(Stored data begins)

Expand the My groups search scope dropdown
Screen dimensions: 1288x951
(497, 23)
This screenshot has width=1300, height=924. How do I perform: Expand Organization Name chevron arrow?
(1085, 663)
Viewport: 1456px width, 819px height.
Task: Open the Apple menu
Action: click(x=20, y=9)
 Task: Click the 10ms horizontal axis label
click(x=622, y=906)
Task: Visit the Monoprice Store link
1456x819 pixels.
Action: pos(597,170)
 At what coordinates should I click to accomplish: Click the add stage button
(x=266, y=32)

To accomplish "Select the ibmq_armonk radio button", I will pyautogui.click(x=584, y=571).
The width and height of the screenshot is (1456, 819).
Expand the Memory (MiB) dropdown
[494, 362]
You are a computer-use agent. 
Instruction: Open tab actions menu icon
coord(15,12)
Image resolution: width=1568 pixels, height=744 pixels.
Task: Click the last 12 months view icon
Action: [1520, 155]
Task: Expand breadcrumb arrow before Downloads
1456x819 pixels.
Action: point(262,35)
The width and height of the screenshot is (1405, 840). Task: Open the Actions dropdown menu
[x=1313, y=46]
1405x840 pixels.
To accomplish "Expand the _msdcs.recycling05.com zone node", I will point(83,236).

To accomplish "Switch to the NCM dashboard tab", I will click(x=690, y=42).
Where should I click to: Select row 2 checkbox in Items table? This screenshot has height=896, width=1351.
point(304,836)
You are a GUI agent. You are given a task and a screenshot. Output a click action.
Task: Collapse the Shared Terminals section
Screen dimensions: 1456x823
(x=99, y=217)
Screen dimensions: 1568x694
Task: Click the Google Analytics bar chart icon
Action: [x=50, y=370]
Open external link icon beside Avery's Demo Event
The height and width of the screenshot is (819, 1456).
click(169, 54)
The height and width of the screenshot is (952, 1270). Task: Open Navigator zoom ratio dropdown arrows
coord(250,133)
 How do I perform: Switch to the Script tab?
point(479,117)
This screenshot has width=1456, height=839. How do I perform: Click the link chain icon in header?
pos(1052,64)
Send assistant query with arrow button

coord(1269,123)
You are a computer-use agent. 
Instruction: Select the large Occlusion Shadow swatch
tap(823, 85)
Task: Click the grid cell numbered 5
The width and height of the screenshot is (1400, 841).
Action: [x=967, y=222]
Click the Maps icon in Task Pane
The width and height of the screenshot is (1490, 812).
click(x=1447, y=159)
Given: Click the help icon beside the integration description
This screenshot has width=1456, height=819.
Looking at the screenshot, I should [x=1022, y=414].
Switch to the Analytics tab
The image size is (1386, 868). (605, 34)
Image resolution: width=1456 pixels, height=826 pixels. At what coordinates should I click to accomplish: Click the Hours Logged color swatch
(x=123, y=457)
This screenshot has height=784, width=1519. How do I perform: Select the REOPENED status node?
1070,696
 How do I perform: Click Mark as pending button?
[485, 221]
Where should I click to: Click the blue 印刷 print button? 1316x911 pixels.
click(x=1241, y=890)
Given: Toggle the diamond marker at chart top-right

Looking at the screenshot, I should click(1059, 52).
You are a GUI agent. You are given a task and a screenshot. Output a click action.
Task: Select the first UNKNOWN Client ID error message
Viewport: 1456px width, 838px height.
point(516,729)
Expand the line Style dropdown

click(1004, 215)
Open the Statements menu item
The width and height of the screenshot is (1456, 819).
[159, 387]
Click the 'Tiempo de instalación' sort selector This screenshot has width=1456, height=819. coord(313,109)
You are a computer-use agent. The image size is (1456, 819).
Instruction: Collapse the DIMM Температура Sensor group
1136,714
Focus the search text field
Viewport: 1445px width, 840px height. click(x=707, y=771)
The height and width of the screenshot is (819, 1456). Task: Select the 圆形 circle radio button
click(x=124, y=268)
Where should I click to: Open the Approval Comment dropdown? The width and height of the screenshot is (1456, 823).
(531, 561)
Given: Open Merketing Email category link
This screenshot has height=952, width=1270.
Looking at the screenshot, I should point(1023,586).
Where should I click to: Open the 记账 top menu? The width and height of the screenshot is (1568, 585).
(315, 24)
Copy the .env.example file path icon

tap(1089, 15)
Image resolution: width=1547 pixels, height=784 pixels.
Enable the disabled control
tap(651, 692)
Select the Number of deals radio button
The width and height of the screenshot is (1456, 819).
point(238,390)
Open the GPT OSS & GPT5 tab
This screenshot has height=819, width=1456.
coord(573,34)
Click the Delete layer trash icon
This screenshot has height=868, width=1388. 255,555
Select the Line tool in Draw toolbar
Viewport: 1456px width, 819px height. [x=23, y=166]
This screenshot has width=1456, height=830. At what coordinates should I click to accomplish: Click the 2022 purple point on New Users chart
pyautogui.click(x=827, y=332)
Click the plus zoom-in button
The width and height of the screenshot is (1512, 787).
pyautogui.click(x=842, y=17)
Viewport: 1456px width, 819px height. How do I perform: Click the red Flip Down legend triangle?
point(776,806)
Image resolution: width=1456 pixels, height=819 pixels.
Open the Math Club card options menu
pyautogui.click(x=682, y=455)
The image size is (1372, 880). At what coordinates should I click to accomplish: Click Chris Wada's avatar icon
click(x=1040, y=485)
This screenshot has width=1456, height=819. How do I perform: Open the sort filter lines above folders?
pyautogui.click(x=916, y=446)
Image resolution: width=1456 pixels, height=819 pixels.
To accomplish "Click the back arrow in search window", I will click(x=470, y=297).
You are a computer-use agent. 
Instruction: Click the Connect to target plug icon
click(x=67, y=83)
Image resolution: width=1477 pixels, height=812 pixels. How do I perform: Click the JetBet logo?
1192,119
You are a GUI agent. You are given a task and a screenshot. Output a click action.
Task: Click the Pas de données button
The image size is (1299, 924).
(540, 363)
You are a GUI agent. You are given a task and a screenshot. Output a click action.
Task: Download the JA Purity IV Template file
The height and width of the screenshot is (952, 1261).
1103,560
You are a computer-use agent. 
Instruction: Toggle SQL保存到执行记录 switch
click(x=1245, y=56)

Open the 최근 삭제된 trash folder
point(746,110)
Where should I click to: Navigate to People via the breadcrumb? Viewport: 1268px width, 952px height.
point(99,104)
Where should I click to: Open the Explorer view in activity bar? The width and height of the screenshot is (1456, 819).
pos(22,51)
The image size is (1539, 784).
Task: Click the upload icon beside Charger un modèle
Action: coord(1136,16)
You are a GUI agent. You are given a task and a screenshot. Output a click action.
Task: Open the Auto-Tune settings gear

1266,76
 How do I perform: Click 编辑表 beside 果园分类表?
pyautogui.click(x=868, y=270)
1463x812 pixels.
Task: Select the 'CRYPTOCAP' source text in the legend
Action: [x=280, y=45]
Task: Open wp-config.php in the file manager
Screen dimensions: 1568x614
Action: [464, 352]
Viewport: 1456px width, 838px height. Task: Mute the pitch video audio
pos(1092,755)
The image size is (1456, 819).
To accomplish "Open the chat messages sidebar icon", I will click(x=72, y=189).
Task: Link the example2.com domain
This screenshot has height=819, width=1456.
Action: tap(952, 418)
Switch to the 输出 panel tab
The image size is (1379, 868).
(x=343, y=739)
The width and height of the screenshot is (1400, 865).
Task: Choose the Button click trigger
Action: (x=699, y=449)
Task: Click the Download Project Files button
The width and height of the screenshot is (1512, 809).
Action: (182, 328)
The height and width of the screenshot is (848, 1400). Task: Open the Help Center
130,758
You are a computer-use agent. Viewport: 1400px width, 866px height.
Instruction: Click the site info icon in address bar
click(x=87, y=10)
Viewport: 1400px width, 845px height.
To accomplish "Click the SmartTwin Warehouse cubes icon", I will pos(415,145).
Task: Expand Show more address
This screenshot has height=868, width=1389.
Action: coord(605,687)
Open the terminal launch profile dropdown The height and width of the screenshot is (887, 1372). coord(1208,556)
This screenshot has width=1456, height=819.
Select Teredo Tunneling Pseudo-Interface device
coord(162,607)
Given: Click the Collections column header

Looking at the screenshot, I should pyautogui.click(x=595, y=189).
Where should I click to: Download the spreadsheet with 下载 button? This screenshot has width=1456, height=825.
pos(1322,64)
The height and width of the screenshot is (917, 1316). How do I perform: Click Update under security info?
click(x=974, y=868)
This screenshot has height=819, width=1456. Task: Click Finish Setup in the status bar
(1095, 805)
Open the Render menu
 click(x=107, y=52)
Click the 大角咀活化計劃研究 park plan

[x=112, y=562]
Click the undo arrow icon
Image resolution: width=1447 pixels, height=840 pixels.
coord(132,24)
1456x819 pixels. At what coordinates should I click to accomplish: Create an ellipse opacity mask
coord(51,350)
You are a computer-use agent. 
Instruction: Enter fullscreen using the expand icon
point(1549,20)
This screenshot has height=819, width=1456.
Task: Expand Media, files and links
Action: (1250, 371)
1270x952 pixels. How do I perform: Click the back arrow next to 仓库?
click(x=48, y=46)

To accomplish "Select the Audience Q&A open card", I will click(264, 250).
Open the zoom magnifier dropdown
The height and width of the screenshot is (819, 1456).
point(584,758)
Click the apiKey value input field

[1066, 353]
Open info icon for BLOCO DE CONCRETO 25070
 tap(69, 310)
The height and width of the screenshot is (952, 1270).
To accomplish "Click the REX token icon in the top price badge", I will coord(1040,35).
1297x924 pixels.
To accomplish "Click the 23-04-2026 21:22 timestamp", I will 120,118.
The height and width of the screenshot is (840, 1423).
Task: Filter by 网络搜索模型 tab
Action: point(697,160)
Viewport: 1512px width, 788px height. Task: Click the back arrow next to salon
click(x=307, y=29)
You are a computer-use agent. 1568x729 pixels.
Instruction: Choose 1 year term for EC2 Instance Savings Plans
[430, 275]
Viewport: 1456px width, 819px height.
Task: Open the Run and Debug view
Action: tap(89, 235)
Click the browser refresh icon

(Stored data ends)

*Task objective*:
Print every line from the one that contains "Viewport: 1512px width, 788px" to the end of the records, exactly as written, and nothing more.

*Solution to this task*:
Viewport: 1512px width, 788px height. Task: Click the back arrow next to salon
click(x=307, y=29)
You are a computer-use agent. 1568x729 pixels.
Instruction: Choose 1 year term for EC2 Instance Savings Plans
[430, 275]
Viewport: 1456px width, 819px height.
Task: Open the Run and Debug view
Action: tap(89, 235)
Click the browser refresh icon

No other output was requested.